How was this piece inspired by tree-ring climate data from the Laboratory of Tree-Ring Research?
It’s exciting to be a faculty member at this incredible research university. As a musician, I’m always looking for ways to make interdisciplinary connections, engage new audiences, and pursue the ideas that fascinate me. The LTRR is such a unique research facility, and I was especially drawn to the climate science being done there.
What is the significance of the 12 Arizona trees, and which ones are they?
Lachlan, our composer, selected 12 individual trees from a large data set provided to us by the USDA Forest Service. These are Douglas firs, Colorado pinyon pines, and Ponderosa pines, all living on forestlands in Arizona. He used tree-ring growth data to control various musical parameters – like note duration, number of pitches, and temporal placement – while also creating a free-composed harmonic structure to center the emotional content of the piece. “Pine Chant” is a data-driven work that sonically embodies the life histories of these trees, but it’s also an emotional response to climate crisis. It was important to both of us that the piece go beyond techniques of data sonification, or just turning data into sounds. It’s a very compelling musical statement that we hope will resonate with our audiences.

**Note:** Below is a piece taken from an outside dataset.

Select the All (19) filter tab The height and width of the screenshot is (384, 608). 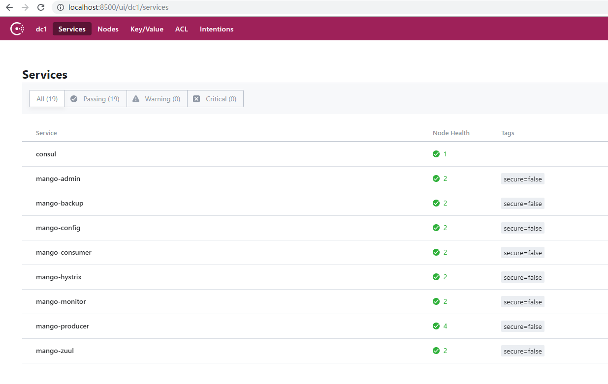tap(47, 98)
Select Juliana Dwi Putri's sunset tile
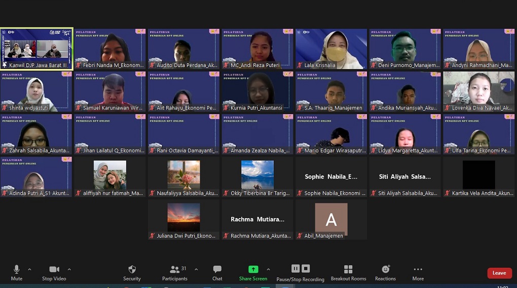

What message do you believe this piece delivers about conservation and climate change?
The simple act of listening indicates respect. Through listening, we acknowledge trees as incredible living beings, as well as our own interbeing with the forests and the land. Through listening, we might even come to discern an intelligence beyond our own. The science is clear: there is very little time to act before environmental consequences become even more dire. The pace of climate change, previously observed on a geologic time scale, is accelerating to approach the human time scale. Observing this change from the perspective of a pine’s lifetime is another way to view this confounding situation. At the end of “Pine Chant,” one Douglas fir dating back to the 1700s echoes forth into the present moment. It’s just incredibly powerful.
Your research explores the intersection of ecology and music. Can you tell us more about this field of study and how you became interested in it?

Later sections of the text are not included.